Il medico competente dovrà concentrarsi e applicare invece una appropriata diligenza per dedicarsi alle situazioni meritevoli di approfondimento, quali ad esempio: patologie gravi e non compensate dalla terapia seguita, comorbilità per malattie croniche importanti, neoplasie in trattamento chemioterapico etc. Per l’esame di questi “attendibili” casi, la circolare del Ministero della Salute del 29 aprile 2020, già citata prima, precisa quanto segue:

“… i lavoratori vanno comunque – attraverso adeguata informativa – sensibilizzati a rappresentare al medico competente l’eventuale sussistenza di patologie (a solo titolo esemplificativo, malattie cardiovascolari, respiratorie, metaboliche), attraverso la richiesta di visita medica di cui all’art. 41 c. 1 lett. c. (c.d. visita a richiesta del lavoratore), corredata da documentazione medica relativa alla patologia diagnosticata …”. Si può ritenere che tale disposizione, l’effettuazione cioè di una “visita su richiesta”

Nei casi più complessi di cui si è detto, rappresenti una ragionevole e condivisibile prassi per giungere a una corretta definizione delle evenienze in esame, sebbene ponga al tempo stesso altri interrogativi, in particolare sulle conclusioni da poter assegnare alla fine di un siffatto controllo sanitario.

A tale proposito, infatti, è da rammentare che a compimento della visita menzionata il medico competente è tenuto a esprimere il giudizio di idoneità alla mansione specifica che, a rigore, non contempla anche il rischio da contagio da SARS-CoV-2, a meno che non si tratti di operatori di ambienti sanitari. Per tale motivo, in assenza di (auspicabili) indicazioni normative, i medici competenti hanno escogitato le soluzioni più fantasiose per sopperire aggiungendo “pareri”, “raccomandazioni”, “postille” e quant’altro al giudizio di idoneità.
+++++
DOMANDE DI STUDIO:
- 1) Rispondi alle domande seguenti in base al testo proposto.
(a) Quale circolare viene citata per l'esame dei casi meritevoli di approfondimento?
(b) A quale articolo si riferisce la richiesta di visita medica da parte del lavoratore?
(c) Per quali lavoratori il giudizio di idoneità contempla anche il rischio da contagio da SARS-CoV-2?
- 2) Trascrivi tutto il testo proposto, dalle parole "Nei casi più" giù fino alle parole "siffatto controllo sanitario.".

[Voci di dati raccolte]
+++++
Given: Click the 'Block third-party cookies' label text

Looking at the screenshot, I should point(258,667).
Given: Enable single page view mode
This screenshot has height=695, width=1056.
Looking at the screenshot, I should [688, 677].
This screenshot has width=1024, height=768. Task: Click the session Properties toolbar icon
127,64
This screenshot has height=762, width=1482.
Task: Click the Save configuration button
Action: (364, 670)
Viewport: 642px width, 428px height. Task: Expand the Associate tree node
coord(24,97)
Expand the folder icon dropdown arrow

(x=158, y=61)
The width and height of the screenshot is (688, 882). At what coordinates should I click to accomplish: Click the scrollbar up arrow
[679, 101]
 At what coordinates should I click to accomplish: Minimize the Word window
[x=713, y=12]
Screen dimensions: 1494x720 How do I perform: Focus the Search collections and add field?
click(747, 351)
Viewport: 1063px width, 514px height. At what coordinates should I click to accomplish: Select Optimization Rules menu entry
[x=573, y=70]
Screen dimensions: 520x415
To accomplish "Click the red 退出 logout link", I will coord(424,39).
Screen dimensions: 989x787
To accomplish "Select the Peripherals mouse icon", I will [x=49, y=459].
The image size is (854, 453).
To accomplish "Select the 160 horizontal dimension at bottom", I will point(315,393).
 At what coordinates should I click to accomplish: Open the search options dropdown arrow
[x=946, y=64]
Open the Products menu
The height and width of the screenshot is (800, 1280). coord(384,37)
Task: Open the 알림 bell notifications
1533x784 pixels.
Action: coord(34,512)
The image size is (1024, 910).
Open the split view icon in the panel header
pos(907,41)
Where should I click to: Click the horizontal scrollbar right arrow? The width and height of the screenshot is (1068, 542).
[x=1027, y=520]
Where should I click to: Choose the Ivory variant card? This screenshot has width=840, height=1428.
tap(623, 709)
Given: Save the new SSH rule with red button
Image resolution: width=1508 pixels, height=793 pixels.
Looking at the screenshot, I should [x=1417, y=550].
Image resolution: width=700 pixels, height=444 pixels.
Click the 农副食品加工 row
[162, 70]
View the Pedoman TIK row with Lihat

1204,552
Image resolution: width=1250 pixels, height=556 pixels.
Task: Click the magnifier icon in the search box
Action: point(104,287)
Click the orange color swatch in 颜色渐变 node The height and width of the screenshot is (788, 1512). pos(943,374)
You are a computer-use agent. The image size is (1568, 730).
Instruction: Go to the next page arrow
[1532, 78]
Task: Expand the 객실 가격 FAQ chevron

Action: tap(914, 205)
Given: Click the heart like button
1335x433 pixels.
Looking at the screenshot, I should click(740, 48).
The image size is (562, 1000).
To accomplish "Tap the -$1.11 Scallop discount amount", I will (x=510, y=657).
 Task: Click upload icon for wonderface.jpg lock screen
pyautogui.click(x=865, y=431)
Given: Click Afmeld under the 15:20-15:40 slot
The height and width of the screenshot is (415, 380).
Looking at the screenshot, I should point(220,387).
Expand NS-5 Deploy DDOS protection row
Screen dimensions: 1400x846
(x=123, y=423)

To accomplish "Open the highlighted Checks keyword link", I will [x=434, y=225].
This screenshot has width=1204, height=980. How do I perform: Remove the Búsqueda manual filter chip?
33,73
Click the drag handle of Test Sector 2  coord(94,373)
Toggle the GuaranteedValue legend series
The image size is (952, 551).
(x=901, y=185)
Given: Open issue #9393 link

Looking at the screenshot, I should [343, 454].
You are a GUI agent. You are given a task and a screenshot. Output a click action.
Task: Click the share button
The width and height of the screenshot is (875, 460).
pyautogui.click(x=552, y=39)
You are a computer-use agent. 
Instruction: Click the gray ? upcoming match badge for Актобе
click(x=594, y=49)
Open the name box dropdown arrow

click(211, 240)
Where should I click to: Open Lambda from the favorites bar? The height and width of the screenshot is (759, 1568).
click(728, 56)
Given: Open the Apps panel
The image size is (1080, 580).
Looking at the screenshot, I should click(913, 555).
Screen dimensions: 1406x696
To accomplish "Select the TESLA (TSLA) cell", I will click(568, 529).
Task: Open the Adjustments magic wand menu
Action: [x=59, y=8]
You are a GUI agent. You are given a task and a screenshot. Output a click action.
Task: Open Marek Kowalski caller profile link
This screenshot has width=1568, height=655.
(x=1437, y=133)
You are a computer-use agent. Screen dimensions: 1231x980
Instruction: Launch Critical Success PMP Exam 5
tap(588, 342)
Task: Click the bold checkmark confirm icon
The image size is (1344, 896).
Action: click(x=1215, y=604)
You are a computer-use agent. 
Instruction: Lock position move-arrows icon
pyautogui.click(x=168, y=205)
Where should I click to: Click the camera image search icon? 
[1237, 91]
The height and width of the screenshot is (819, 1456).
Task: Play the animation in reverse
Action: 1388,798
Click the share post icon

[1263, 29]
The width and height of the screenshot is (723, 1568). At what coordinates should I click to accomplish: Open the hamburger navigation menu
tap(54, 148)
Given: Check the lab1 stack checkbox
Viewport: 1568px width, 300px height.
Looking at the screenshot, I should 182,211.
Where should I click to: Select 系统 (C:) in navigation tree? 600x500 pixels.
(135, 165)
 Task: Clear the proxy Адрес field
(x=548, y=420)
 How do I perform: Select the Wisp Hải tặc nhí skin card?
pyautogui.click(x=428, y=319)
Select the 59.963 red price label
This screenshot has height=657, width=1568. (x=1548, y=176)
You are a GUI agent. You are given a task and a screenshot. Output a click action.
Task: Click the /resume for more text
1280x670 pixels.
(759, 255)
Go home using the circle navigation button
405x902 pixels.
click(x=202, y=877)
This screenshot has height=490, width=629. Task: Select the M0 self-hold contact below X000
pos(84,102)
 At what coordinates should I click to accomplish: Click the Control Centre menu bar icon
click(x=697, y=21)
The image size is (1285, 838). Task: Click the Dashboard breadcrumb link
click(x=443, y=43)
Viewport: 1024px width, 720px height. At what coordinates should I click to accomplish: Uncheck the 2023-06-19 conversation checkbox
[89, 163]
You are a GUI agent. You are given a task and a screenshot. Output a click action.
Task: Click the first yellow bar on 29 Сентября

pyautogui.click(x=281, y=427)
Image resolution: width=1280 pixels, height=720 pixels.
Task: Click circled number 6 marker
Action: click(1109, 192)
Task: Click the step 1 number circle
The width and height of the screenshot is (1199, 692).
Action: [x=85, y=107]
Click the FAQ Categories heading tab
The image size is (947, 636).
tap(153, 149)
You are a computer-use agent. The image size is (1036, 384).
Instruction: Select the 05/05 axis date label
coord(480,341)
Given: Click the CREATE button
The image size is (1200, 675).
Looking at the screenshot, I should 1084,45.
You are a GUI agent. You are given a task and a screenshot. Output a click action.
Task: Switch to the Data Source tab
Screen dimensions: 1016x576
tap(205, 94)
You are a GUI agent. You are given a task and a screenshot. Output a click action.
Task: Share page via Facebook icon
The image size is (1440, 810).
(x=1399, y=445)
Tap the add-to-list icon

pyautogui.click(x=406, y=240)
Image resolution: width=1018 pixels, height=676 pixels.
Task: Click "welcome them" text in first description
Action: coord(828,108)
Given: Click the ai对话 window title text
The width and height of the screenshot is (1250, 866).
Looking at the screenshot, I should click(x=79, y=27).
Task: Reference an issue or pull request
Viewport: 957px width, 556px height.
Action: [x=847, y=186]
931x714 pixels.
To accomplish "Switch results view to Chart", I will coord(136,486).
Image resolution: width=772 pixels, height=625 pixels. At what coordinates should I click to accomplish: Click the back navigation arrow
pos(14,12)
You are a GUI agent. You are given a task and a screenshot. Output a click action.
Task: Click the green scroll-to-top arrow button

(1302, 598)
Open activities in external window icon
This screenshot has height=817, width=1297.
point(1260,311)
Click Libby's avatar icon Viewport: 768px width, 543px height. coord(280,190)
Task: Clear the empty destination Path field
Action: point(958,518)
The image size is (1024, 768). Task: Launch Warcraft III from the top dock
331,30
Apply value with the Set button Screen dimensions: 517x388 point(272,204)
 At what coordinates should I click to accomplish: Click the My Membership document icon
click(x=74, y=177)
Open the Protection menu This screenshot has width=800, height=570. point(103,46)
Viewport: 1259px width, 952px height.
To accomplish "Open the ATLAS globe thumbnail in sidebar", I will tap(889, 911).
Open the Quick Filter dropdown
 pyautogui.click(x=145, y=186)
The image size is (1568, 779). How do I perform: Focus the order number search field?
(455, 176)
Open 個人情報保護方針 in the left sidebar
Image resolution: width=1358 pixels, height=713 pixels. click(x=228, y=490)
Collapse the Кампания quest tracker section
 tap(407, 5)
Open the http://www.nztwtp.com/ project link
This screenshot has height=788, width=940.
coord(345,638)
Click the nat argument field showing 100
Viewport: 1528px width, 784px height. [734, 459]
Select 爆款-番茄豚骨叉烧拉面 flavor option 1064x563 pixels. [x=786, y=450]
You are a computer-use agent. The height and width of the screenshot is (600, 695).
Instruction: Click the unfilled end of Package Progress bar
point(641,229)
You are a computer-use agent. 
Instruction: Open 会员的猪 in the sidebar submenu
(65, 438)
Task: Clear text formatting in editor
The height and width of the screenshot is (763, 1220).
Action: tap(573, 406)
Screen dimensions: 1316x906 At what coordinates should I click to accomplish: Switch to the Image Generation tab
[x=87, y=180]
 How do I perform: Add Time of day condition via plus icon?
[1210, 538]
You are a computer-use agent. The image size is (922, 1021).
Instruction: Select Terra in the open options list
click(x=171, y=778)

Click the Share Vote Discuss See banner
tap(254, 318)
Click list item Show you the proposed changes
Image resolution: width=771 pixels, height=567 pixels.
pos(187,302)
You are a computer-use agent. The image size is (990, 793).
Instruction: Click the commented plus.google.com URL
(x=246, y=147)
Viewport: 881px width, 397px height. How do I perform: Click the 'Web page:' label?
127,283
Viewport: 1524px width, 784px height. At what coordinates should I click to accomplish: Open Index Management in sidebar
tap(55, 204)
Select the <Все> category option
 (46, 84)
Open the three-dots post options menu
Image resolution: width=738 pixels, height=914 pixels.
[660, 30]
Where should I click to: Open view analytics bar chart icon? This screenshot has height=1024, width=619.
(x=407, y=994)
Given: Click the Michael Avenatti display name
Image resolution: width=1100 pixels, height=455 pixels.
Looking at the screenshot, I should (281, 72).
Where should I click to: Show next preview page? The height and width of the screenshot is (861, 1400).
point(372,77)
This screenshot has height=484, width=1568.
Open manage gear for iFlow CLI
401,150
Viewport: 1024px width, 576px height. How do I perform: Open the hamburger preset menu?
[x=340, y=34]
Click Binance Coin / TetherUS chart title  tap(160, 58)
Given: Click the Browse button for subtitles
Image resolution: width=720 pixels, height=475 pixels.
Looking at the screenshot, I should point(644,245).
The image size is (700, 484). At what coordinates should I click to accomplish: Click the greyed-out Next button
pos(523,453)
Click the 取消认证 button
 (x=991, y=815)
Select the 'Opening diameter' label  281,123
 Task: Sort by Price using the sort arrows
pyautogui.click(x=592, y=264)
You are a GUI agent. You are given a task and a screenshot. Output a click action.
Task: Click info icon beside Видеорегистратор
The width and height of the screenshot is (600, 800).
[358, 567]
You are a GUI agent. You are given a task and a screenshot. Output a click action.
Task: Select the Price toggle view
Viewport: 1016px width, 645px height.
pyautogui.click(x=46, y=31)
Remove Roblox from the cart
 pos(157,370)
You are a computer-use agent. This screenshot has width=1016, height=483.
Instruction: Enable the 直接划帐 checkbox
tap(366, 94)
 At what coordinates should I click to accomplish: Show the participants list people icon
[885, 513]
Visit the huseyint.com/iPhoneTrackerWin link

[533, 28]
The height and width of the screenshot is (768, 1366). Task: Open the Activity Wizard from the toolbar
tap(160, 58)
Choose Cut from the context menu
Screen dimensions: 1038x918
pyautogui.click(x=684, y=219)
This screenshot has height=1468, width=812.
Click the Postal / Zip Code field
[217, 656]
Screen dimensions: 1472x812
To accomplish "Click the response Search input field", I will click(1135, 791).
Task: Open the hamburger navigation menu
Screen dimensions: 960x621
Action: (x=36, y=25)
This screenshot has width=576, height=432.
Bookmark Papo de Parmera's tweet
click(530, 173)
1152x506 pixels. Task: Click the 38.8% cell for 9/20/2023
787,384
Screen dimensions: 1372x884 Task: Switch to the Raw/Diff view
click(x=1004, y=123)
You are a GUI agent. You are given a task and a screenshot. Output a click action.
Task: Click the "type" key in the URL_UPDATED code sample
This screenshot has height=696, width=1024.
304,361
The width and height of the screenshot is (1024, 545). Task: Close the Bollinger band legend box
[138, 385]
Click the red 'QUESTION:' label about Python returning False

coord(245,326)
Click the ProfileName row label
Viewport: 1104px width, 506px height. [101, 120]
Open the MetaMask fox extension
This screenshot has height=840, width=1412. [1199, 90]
+++++
SOLUZIONI DELLE ATTIVITÀ:
- 1)
(a) Viene citata la circolare del Ministero della Salute del 29 aprile 2020.
(b) Si riferisce all'art. 41 c. 1 lett. c.
(c) Lo contempla per gli operatori di ambienti sanitari.

- 2)
Nei casi più complessi di cui si è detto, rappresenti una ragionevole e condivisibile prassi per giungere a una corretta definizione delle evenienze in esame, sebbene ponga al tempo stesso altri interrogativi, in particolare sulle conclusioni da poter assegnare alla fine di un siffatto controllo sanitario.